There is much more that could be said about this part, but I was stuck by the description of the moving night and the sensations it engaged in me.
I think when that happens, it is really one of the highest achievements of a literary piece.
To The Lighthouse, Part II - Time Passes, Chapter 2
So with the lamps all put out, the moon sunk, and a thin rain drumming on the roof a downpouring of immense darkness began. Nothing, it seemed, could survive the flood, the profusion of darkness which, creeping in at keyholes and crevices, stole round window blinds, came into bedrooms, swallowed up here a jug and basin, there a bowl of red and yellow dahlias, there the sharp edges and firm bulk of a chest of drawers. Not only was furniture confounded; there was scarcely anything left of body or mind by which one could say, “This is he” or “This is she.” Sometimes a hand was raised as if to clutch something or ward off something, or somebody groaned, or somebody laughed aloud as if sharing a joke with nothingness.
Nothing stirred in the drawing-room or in the dining-room or on the staircase. Only through the rusty hinges and swollen sea-moistened woodwork certain airs, detached from the body of the wind (the house was ramshackle after all) crept round corners and ventured indoors. Almost one might imagine them, as they entered the drawing-room questioning and wondering, toying with the flap of hanging wall-paper, asking, would it hang much longer, when would it fall? Then smoothly brushing the walls, they passed on musingly as if asking the red and yellow roses on the wall-paper whether they would fade, and questioning (gently, for there was time at their disposal) the torn letters in the wastepaper basket, the flowers, the books, all of which were now open to them and asking, Were they allies? Were they enemies? How long would they endure?

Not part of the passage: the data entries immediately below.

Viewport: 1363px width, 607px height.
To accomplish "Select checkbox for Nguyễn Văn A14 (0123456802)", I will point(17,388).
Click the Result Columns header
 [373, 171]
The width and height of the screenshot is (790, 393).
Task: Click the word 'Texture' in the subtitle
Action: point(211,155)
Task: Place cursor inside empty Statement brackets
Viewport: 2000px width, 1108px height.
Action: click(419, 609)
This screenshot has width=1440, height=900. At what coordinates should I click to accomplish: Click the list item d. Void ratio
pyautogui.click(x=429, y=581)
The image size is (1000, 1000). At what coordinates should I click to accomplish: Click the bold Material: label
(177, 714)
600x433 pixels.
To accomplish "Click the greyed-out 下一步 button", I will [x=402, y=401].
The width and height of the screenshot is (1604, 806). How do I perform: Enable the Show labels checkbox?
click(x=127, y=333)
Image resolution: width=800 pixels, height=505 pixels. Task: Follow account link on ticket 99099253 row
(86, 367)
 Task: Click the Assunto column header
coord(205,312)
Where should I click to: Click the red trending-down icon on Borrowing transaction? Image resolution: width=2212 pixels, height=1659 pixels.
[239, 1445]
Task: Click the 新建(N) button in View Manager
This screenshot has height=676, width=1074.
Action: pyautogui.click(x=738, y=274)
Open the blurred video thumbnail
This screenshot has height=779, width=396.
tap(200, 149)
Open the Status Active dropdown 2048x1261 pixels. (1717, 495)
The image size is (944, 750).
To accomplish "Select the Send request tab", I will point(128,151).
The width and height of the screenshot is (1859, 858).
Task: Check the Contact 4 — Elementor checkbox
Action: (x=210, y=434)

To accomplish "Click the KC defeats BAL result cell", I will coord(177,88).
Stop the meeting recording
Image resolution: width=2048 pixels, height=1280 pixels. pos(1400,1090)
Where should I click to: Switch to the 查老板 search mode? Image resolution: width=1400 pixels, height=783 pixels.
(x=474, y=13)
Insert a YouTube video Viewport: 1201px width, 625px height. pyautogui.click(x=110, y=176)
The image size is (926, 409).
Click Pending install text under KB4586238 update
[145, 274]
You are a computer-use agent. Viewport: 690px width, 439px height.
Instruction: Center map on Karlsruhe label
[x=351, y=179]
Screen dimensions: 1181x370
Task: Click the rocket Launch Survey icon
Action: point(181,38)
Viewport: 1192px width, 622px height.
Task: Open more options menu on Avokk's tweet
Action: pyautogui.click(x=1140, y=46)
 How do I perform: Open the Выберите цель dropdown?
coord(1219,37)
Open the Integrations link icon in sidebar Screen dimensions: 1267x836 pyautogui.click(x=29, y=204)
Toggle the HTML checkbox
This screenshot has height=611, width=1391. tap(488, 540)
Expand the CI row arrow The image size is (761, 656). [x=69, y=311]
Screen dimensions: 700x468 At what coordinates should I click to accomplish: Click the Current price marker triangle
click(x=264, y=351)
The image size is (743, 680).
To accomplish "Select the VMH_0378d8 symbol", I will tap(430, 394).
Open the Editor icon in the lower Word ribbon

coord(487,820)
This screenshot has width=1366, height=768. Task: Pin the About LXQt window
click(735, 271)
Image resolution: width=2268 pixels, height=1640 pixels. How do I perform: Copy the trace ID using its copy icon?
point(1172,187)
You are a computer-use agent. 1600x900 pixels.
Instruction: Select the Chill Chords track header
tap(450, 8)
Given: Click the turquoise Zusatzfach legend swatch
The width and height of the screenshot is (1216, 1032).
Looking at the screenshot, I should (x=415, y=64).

So some random light directing them with its pale footfall upon stair and mat, from some uncovered star, or wandering ship, or the Lighthouse even, with its pale footfall upon stair and mat, the little airs mounted the staircase and nosed round bedroom doors. But here surely, they must cease. Whatever else may perish and disappear, what lies here is steadfast. Here one might say to those sliding lights, those fumbling airs that breathe and bend over the bed itself, here you can neither touch nor destroy. Upon which, wearily, ghostlily, as if they had feather-light fingers and the light persistency of feathers, they would look, once, on the shut eyes, and the loosely clasping fingers, and fold their garments wearily and disappear. And so, nosing, rubbing, they went to the window on the staircase, to the servants’ bedrooms, to the boxes in the attics; descending, blanched the apples on the dining-room table, fumbled the petals of roses, tried the picture on the easel, brushed the mat and blew a little sand along the floor. At length, desisting, all ceased together, gathered together, all sighed together; all together gave off an aimless gust of lamentation to which some door in the kitchen replied; swung wide; admitted nothing; and slammed to.
[Here Mr. Carmichael, who was reading Virgil, blew out his candle. It was past midnight.]